Approximately a third of the world’s primary energy consumption is attributed to friction; and about 70 percent of the equipment failures is blamed on lubrication breakdown and wear loss. Loss of energy to friction and material losses due to wear in mechanical systems such as internal combustion and gas turbine engines account for major economic and environmental burdens.
“More than 1,000 American enterprises comprising of industry, government laboratories, and universities are engaged in tribology related activities that include development of new materials, coatings and lubricants, as well as sales and service. This enabling technology contributes $400 billion to $700 billion annually to the U.S. economy. An estimated 300,000 individuals are employed in this sector with salaries that are higher than the median income in the U.S. The job market for tribologists and lubrication engineers has been on the rise. If the economic and social impact of this technology is recognized, increased investments and higher job growth rates are expected,” said Rep. Ryan.
“This important field of science and engineering impacts nearly every manufactured product. Breakthroughs in this area have the potential to vastly reduce wear and tear on our equipment and increase our energy efficiency. An increased focus on tribology will help us harness the innovation of our scientists and engineers to create jobs and protect the environment,” said Rep. Lipinski.
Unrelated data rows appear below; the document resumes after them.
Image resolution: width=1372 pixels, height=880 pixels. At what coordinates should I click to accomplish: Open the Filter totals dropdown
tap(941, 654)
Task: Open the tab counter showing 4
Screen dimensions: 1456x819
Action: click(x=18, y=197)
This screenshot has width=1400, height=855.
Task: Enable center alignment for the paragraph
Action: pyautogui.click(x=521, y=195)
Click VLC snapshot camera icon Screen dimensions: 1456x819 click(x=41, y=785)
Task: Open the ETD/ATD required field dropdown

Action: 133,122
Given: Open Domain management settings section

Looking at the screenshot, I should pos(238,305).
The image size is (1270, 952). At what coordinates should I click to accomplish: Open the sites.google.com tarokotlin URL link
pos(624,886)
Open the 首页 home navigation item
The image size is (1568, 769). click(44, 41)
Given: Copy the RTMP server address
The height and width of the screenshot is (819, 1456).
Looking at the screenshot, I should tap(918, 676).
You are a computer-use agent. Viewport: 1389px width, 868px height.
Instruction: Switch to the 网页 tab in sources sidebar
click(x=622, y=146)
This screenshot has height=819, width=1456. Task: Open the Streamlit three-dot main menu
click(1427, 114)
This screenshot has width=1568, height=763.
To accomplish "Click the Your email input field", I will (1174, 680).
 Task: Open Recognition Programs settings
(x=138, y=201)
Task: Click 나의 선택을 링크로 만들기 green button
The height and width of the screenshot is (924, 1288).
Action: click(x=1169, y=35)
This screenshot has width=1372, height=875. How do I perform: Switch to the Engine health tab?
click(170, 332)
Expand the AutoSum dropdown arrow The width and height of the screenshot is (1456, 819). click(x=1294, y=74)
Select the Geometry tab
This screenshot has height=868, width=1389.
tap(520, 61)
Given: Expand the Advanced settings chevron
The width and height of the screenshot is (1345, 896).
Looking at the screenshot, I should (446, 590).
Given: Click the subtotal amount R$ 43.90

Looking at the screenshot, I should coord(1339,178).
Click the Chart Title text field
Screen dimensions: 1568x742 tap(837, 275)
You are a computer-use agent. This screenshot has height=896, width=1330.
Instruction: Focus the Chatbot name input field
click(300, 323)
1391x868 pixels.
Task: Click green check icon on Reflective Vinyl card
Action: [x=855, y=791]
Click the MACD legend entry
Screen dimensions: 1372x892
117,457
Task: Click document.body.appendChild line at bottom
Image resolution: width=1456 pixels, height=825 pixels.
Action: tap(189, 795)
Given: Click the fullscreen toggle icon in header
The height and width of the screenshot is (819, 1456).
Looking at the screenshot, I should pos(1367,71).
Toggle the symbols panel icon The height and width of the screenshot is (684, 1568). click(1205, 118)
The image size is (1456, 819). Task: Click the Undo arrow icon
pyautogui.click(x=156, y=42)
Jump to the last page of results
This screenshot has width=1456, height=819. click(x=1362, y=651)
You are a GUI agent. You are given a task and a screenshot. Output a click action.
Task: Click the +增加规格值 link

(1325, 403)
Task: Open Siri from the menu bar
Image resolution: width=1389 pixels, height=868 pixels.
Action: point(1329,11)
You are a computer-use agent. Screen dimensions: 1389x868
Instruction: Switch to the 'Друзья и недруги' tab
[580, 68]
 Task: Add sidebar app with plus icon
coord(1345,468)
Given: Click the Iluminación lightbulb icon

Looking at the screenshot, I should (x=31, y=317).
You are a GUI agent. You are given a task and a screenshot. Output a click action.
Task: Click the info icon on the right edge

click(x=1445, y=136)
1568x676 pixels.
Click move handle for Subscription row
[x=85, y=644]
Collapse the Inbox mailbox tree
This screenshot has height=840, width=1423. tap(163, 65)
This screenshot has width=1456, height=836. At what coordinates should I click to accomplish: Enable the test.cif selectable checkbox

“They say the squeaky wheel gets the grease, and tribology teaches us why that’s such a good policy,” Rep. Doyle observed today. “The impact of friction and wear on our economy is huge – much greater than most people would imagine. Consequently the study of tribology holds the potential for tremendous energy and monetary savings that could ripple through the global economy. That’s why I support this legislation to raise awareness about the benefits of increased research in this field.”
“It is my pleasure to support Representatives Ryan’s proposal to increase research spending in tribology and related fields. As is well known to those in the field, the US economy suffers an enormous cost annually to tribological deficiencies,” Dr. Donald P. Visco, Jr., Interim Dean, College of Engineering, University of Akron.
“Tribology is prevalent in our daily lives, from flexing the biological muscles and joints that set ourselves in motion, to the operation of light and heavy machinery, from nano to macro scales. The management of friction, lubrication, and wear is recognized as essential for the longevity and safety of the machines we rely on, ranging from daily transportation to nuclear power generation. The science and technology of "Green Tribology" is aimed at saving resources and energy, as well as the enhancement of the environment and our quality of life. These challenges present great opportunities to improve manufacturing,” Dr. G. P. “Bud” Peterson, President Georgia Institute of Technology.
“On behalf of the Society of Tribologists and Lubrications Engineers (STLE), I applaud Congressman Tim Ryan for his leadership in introducing this legislation highlighting the importance of tribology and lubrication engineering. STLE is an individual membership society focusing on professional, technical and scientific issues and needs. Our members are technical experts who research, develop and market the methods and products that make industry more successful and that enhance the well-being of people worldwide,” Edward Salek, STLE Executive Director.
This Legislation is supported by the American Society of Mechanical Engineers (ASME), Auburn University, Carnegie Mellon University, Georgia Institute of Technology, Society of Tribologists and Lubrication Engineers (STLE), Pennsylvania State University, and the University of Akron.